In 1963, Newport went into civic improvement in a BIG way. The local Chamber of Commerce sponsored the “Clean-Up, Paint-Up, Fix-Up” campaign and urged all citizens and organizations to participate. Mrs. Patsy Williams was chairman of this endeavor. It was a very successful, and in January 1964 Newport was given the award for “The Best Overall Program” in the Tennessee Community Program. They also received second place in the “Grand Award” from the state.

In February 1964, Newport Mayor and Mrs. J. Fred Jones were in Washington, DC at the International Inn to receive the “Special Achievement Award” for the Clean-Up, Paint-Up and Fix-Up” national campaign. The competition was divided by city size and was based upon civic beautification, slum prevention, health and safety, juvenile delinquency, fire protection, civic pride and business development. Mayor Jones proudly stated, “Our citizens worked hard for this award.”

One citizen who really put her desire for a prettier Newport into action was Mrs. Eva Sexton.

She was a native of Newport. In 1961 she began the job as manager/secretary of the Newport Chamber of Commerce and she was among those who would promote Newport and its opportunities to inquirers. She was quick to defend Newport to any detractors. She didn’t want any credit or recognition for herself; she was only interested in making Newport a better place to live and work.

When she left the Chamber in 1981, she wasn’t idle long. Mayor Jeanne Wilson engaged her in beautification efforts for the town. Using her “green thumb,” her sense of color and design and her frugal nature, she set to make a difference in the appearance of the town, as economically as possible. Readers may remember seeing her puttering about town in her baseball cap, her car loaded with gardening tools and water jugs.

The concrete planters along the streets were her idea. She envisioned the dogwood grove across from Walgreens. She came up with the plan for the old Pisgah Cemetery, an overgrown jungle, to be preserved and easily maintained. She designed the local history park on the riverbank on East Main Street. She spent many hours planting and watering flower beds at the Newport City Park and through her efforts the caboose was placed in the park. She and Doug Shoemaker were responsi- ble for the growth of white pines around the perimeter of the park.

While she wanted to be “a committee of one,” she was quick to say she couldn’t have accomplished this had it not been for “her boys” from the City Street Department. It was her direction and inspiration that began the beautification program that is in place today.

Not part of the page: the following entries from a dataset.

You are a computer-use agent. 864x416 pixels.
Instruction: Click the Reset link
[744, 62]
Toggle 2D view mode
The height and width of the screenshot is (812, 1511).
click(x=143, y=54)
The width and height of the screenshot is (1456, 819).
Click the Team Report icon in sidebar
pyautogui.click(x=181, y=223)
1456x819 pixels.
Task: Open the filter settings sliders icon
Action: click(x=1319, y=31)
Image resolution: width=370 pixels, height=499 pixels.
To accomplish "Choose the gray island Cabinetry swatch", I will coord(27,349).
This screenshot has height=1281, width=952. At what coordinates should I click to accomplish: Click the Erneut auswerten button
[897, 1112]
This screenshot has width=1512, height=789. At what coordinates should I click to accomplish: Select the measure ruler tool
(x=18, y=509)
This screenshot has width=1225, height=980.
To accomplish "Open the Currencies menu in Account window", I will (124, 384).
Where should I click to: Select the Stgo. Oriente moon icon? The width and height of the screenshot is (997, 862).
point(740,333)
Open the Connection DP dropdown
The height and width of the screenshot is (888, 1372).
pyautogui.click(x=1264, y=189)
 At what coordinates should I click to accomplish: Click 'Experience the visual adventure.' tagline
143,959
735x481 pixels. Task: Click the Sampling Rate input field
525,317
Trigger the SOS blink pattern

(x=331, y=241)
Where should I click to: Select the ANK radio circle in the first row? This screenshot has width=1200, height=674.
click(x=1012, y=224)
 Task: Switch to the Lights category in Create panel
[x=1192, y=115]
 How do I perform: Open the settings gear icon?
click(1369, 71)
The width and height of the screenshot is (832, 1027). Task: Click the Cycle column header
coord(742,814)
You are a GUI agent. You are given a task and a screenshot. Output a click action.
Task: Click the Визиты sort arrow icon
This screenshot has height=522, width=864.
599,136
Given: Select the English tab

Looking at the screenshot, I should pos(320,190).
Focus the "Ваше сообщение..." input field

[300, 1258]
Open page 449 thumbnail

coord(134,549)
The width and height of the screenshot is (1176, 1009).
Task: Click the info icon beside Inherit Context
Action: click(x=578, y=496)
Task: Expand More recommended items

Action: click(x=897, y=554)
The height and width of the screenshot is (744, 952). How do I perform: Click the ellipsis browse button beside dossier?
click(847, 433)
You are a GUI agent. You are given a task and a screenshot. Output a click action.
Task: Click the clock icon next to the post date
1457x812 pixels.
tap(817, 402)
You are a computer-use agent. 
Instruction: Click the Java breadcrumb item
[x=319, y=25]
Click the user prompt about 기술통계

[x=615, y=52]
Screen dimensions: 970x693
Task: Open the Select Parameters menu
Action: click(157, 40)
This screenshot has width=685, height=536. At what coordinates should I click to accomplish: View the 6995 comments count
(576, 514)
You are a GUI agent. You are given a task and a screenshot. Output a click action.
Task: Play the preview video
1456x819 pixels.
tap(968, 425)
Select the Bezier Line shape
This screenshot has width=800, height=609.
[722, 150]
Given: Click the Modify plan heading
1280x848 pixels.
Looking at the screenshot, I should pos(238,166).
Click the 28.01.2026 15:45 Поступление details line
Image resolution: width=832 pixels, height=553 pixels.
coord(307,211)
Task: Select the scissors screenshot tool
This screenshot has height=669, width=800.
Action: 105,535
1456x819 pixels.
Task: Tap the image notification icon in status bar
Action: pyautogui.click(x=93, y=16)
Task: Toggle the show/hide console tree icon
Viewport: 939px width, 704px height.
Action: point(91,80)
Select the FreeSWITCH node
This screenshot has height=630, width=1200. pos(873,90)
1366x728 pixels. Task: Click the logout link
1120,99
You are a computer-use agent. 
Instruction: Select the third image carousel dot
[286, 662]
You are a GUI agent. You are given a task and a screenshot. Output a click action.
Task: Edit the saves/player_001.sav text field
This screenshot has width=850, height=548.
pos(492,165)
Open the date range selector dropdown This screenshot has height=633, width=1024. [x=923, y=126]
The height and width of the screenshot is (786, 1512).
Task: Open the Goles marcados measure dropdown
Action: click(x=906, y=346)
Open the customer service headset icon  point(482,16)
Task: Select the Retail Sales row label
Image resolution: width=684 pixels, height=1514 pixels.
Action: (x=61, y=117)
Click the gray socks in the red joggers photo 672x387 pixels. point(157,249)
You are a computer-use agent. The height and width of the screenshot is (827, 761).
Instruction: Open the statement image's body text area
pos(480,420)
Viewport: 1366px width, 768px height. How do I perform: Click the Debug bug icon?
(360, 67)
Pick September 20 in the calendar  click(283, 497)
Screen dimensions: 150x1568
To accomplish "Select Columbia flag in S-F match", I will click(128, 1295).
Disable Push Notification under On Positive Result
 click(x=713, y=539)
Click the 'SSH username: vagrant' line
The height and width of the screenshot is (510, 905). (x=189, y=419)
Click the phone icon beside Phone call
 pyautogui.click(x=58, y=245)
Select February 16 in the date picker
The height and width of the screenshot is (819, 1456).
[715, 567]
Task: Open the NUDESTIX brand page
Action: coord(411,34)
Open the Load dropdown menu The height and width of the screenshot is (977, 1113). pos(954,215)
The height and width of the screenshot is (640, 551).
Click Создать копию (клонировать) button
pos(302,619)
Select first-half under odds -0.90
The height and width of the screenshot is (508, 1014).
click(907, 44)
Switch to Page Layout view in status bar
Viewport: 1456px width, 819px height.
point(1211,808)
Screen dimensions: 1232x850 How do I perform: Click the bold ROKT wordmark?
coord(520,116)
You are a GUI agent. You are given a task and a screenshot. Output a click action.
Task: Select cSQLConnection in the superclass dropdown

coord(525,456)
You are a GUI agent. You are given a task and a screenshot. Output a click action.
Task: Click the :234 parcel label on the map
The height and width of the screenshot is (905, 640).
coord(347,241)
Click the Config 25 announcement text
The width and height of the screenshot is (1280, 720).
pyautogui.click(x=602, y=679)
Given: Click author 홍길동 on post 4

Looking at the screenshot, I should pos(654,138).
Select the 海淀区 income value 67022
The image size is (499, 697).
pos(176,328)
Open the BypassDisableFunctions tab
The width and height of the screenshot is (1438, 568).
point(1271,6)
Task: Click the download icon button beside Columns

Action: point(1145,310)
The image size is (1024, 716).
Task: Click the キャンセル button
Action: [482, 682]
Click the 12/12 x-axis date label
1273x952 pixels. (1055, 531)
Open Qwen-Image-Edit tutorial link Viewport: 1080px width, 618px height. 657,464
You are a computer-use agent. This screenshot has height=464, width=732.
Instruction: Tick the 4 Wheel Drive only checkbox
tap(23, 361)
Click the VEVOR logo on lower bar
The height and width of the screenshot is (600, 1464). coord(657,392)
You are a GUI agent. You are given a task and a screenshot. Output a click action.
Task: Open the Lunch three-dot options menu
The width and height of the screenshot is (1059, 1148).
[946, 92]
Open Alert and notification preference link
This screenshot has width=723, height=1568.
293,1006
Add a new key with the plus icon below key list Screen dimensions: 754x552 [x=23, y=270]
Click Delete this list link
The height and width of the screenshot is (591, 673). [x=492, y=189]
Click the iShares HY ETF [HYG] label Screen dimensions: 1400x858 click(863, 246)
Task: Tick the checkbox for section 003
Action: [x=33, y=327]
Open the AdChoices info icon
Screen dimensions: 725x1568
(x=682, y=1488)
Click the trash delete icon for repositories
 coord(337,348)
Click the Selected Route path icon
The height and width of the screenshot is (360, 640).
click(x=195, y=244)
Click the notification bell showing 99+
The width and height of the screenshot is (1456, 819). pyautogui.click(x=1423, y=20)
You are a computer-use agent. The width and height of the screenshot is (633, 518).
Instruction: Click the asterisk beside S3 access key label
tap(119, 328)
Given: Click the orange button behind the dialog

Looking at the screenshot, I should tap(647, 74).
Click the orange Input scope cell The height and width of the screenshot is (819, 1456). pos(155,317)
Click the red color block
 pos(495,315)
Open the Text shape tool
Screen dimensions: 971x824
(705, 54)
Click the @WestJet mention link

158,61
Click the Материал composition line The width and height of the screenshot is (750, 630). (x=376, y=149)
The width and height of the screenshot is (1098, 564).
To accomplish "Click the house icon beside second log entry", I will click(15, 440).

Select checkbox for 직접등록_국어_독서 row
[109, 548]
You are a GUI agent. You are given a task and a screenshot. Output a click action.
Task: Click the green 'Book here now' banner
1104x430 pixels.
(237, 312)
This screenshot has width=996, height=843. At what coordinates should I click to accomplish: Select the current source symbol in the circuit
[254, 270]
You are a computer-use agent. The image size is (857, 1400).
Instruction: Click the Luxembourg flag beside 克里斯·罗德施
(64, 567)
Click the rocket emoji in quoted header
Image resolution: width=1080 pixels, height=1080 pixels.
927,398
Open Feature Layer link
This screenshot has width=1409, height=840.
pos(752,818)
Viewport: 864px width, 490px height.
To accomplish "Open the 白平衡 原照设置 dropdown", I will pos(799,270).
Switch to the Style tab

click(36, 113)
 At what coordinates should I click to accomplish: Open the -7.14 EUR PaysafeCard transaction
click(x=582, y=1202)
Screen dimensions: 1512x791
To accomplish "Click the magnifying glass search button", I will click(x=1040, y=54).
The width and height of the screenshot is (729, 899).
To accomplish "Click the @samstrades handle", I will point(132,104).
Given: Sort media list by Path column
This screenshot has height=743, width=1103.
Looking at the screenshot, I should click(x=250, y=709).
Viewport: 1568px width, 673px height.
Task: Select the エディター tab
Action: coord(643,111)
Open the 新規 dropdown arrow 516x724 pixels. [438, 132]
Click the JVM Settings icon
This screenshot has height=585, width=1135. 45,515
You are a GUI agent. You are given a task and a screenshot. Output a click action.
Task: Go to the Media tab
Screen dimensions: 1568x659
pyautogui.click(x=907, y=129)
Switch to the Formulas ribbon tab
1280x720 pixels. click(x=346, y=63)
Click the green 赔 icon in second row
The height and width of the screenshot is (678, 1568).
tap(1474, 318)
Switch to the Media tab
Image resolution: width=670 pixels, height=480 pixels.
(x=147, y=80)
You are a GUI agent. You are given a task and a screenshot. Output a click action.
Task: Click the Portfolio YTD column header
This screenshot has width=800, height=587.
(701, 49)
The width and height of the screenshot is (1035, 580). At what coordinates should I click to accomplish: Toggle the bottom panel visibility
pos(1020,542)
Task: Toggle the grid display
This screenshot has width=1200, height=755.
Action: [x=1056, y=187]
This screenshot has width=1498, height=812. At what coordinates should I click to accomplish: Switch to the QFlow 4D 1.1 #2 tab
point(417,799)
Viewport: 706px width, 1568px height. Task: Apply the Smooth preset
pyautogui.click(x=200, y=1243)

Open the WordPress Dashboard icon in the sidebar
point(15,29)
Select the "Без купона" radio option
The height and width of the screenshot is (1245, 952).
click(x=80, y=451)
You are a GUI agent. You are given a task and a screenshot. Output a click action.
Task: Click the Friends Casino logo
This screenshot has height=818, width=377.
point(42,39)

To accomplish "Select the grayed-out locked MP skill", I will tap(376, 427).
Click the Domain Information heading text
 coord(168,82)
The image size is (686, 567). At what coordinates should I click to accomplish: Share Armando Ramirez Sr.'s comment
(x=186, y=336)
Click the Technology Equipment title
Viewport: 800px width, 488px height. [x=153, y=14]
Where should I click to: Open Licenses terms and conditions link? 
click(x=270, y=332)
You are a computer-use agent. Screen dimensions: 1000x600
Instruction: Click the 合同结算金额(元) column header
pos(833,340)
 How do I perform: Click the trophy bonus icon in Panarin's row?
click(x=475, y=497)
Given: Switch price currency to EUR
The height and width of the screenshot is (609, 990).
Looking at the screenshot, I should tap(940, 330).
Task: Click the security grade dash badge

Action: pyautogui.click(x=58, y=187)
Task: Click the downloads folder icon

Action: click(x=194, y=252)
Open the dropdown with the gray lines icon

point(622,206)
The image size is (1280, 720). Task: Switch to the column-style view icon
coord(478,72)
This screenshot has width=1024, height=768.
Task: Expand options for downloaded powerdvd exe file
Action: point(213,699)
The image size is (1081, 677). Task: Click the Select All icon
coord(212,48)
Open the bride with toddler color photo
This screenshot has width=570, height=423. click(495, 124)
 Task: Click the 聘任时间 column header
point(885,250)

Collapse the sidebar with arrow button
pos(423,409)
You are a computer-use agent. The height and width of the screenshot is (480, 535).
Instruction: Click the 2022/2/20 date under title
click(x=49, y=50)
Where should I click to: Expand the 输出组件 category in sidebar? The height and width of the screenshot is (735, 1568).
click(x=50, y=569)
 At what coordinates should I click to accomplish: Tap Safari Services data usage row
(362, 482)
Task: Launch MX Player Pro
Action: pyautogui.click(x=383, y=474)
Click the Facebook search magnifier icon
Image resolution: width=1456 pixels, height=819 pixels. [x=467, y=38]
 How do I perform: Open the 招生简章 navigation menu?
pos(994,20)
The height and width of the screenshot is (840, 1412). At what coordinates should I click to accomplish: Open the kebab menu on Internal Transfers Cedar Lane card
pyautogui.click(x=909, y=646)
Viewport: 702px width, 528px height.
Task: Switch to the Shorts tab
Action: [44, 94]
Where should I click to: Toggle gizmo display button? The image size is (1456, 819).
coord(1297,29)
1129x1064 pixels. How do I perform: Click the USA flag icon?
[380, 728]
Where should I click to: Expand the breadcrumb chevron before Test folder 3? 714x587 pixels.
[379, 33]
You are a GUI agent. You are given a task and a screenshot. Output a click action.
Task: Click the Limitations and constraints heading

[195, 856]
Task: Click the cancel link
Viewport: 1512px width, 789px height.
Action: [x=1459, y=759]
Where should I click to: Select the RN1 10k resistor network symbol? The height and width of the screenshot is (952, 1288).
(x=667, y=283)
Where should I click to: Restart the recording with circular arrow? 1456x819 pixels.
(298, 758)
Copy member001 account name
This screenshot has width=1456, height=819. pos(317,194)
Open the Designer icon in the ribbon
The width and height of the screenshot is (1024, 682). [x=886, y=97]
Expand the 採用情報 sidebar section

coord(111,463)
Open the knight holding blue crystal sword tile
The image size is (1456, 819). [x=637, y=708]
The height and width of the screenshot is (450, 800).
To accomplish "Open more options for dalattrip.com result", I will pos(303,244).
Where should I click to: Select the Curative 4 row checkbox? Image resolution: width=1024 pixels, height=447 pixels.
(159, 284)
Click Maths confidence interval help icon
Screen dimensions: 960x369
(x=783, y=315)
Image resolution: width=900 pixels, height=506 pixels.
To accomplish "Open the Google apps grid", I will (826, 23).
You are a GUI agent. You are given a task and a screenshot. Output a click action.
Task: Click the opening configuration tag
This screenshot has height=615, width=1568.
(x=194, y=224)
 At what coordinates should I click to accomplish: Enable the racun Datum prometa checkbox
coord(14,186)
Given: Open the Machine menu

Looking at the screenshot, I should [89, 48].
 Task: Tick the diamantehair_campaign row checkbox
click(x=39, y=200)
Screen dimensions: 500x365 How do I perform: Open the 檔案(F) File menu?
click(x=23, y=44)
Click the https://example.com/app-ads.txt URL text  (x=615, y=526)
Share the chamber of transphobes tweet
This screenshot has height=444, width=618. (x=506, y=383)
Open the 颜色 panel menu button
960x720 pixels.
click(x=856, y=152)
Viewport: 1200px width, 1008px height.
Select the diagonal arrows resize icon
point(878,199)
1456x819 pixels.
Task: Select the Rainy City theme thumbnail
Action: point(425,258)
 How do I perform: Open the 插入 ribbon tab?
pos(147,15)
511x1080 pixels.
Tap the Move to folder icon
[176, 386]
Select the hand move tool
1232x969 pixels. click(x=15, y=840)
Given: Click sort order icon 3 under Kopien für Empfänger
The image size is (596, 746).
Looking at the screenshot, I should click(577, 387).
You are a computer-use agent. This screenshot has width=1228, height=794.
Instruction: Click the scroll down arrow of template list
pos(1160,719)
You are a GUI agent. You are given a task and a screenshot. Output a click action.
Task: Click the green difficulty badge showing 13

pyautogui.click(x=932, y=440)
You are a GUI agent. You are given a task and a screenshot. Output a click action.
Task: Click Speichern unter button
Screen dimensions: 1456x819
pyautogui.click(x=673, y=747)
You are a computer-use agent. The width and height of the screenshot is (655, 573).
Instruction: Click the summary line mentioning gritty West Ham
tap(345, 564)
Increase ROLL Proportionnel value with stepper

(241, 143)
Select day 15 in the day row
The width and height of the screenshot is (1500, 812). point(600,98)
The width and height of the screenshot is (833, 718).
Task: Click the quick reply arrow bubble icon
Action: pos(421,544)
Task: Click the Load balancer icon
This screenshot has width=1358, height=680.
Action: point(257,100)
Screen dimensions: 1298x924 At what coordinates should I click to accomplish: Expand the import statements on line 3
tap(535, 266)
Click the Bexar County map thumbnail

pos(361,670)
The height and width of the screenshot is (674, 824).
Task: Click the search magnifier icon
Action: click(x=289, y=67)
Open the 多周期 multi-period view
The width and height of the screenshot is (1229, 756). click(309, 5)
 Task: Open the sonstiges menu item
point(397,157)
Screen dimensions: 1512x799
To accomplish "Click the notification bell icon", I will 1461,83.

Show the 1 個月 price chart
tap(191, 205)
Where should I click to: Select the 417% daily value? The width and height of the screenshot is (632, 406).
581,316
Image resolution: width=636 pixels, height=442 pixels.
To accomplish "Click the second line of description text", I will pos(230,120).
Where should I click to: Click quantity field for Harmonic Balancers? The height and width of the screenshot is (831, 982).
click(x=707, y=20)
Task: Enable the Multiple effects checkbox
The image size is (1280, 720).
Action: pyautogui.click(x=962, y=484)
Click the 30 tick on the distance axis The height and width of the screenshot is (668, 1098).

Tim Dockery is Director of the Newport Parks and Recreation through which the beautification program is managed. This includes the various parks – City Park, Pet Milk, White Oak, Bryant Town, Fifth/ Filbert – as well as the grounds of the Community Center, City Hall and Police Department. They also maintain the Eva Sexton Greenway and the grassy areas around the interstate.

The flowers along the streets and on the bridges are particularly attractive. The plants are purchased by Faye Fish and are grown under a hydroponic system through a cycle of fertilizing/ fertilizing/flushing.

The city plants and maintains the flowers in hanging baskets, both 19inch and 24-inch, from the utility poles and the 44inch hayracks on the bridges. They have a watering tank of 500 gallons mounted on a vehicle to travel about town in a specific pattern.

Today, Keep Cocke County Beautiful currently sponsors the clean-up on Douglas Lake basin, one of the area’s most picturesque spots.